## BEGIN Record extracts
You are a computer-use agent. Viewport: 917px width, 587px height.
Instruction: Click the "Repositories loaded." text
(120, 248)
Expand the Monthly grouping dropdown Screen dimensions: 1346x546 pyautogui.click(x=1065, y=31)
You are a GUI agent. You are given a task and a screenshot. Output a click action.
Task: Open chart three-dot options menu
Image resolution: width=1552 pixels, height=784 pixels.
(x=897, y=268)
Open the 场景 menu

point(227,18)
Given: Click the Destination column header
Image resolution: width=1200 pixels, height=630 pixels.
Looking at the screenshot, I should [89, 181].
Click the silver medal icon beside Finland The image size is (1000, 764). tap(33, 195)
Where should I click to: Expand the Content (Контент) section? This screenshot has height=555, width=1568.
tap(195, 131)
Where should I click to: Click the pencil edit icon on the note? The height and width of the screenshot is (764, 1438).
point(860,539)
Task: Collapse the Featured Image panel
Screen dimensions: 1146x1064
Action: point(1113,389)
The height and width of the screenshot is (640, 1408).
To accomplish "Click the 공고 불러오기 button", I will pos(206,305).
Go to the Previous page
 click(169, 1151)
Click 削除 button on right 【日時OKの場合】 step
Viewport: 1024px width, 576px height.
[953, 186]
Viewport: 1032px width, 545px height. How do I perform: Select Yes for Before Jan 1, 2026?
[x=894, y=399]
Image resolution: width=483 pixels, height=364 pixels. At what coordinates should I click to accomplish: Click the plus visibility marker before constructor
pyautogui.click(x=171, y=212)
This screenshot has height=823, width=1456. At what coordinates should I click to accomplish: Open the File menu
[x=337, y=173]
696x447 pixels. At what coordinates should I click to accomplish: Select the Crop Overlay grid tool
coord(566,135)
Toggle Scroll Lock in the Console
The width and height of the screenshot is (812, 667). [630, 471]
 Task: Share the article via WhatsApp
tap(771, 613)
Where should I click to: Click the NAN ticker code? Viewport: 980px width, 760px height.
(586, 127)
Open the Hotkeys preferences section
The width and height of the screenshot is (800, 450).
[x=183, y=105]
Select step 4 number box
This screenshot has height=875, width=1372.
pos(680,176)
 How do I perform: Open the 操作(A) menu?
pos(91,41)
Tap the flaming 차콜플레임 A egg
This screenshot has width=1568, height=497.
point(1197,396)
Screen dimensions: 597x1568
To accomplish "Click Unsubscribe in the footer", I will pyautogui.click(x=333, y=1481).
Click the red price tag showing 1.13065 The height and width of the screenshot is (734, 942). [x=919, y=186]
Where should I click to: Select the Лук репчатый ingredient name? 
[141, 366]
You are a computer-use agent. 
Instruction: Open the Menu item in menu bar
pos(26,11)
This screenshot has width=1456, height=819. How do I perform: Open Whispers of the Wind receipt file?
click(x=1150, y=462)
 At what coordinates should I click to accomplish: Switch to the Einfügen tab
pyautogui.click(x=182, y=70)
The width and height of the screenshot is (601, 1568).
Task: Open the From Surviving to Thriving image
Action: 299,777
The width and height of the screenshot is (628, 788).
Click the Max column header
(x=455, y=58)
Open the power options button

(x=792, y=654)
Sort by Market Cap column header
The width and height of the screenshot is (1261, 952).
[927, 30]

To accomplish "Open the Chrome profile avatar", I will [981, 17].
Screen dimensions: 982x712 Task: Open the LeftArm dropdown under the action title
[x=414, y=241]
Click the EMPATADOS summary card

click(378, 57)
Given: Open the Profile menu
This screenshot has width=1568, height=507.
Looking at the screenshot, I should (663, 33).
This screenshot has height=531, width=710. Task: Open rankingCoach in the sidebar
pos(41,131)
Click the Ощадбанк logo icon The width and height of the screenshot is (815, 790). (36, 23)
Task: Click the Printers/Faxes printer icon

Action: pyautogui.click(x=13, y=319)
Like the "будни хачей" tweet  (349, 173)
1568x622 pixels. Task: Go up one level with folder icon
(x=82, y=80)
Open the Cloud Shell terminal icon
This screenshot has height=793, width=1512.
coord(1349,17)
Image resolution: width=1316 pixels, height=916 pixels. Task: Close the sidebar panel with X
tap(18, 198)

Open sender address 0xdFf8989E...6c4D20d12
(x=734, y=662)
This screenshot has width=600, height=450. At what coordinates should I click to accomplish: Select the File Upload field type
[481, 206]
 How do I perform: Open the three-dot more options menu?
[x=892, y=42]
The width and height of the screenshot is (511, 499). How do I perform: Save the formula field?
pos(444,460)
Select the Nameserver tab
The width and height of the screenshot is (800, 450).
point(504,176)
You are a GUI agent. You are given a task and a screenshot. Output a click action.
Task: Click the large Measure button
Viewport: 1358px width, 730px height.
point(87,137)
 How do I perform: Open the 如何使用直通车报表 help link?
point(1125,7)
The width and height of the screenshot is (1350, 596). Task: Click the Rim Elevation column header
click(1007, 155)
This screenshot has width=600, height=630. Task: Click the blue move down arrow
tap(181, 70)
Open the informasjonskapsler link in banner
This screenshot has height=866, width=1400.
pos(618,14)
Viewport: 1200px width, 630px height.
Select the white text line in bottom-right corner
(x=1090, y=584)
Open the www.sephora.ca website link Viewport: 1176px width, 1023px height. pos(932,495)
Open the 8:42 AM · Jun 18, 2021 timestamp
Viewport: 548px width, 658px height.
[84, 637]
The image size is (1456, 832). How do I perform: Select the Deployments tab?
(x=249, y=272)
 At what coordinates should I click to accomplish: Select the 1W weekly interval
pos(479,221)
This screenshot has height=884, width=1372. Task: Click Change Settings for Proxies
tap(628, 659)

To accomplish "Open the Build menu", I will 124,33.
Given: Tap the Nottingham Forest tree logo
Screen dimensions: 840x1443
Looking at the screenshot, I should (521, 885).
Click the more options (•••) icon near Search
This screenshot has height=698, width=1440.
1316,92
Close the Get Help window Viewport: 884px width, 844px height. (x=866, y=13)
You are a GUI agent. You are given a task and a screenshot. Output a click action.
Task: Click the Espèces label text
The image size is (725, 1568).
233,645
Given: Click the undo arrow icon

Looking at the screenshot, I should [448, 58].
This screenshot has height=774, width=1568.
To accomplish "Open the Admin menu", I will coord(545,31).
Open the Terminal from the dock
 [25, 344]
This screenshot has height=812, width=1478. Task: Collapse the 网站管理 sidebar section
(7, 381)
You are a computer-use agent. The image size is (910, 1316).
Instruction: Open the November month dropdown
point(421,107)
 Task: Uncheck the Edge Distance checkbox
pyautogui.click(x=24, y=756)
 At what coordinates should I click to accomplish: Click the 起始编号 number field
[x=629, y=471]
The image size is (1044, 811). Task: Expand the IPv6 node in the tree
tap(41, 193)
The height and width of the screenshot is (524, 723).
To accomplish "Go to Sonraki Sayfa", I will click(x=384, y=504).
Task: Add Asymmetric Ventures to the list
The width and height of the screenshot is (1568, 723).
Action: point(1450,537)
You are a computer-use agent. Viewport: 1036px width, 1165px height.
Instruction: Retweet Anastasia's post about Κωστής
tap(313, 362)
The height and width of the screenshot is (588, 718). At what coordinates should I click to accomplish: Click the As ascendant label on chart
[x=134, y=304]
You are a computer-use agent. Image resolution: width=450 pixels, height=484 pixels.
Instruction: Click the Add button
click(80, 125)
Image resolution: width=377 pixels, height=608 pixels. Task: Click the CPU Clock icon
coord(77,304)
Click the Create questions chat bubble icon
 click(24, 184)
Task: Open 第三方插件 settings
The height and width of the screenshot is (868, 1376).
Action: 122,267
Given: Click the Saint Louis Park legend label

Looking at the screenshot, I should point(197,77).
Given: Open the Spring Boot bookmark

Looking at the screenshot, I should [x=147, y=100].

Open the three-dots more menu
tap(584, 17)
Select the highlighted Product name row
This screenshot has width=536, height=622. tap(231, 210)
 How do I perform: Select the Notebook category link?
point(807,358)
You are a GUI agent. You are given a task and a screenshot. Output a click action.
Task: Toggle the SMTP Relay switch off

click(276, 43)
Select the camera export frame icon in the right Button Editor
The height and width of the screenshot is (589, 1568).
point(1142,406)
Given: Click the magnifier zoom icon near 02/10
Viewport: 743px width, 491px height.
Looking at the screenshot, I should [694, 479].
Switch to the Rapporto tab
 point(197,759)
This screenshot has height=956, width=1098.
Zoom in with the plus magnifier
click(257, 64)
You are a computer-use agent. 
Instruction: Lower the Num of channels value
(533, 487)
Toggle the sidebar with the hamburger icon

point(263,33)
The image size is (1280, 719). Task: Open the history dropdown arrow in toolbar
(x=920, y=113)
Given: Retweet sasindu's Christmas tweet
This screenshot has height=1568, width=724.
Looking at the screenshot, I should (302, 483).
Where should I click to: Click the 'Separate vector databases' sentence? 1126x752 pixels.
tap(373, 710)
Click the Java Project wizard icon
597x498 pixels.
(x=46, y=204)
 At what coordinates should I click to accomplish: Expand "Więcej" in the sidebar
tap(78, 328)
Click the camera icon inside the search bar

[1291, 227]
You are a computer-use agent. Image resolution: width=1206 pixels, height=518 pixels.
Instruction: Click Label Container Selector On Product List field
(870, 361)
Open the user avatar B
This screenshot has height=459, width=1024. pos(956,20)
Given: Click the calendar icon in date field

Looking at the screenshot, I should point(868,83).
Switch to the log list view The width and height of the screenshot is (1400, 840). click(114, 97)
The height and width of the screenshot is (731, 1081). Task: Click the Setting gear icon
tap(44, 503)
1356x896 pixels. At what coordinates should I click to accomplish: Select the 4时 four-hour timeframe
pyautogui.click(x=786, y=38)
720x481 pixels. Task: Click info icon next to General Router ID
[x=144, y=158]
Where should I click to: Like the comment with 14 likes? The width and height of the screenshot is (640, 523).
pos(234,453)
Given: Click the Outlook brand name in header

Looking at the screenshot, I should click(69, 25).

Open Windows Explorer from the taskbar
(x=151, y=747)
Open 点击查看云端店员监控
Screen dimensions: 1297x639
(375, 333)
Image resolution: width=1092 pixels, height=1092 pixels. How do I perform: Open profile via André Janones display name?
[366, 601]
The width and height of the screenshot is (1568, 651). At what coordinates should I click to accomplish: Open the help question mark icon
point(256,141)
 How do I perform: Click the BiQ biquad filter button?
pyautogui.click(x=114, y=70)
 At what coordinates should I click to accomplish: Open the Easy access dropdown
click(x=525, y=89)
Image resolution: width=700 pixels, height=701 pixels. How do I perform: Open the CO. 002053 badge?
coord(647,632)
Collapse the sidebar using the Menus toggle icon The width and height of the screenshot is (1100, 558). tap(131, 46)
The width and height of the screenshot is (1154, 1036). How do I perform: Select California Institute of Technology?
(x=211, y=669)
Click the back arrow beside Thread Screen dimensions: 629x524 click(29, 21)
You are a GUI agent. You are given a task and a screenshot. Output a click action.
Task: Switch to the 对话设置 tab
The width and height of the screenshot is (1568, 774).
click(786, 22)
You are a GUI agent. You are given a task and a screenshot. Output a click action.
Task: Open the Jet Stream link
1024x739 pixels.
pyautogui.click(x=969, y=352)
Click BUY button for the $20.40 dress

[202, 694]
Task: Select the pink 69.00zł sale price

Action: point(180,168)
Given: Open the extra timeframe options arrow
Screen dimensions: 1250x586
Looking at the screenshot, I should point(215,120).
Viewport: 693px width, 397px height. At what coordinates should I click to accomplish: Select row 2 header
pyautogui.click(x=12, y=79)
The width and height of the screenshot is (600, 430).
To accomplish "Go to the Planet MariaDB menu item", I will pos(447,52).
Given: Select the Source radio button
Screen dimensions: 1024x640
## END Record extracts
**Exercise details**
Copy the lines above word for word, beginning with the line that contains "Given: Click the Saint" and ending after the line that contains "tap(584, 17)".

**Result of the exercise**
Given: Click the Saint Louis Park legend label

Looking at the screenshot, I should point(197,77).
Given: Open the Spring Boot bookmark

Looking at the screenshot, I should [x=147, y=100].

Open the three-dots more menu
tap(584, 17)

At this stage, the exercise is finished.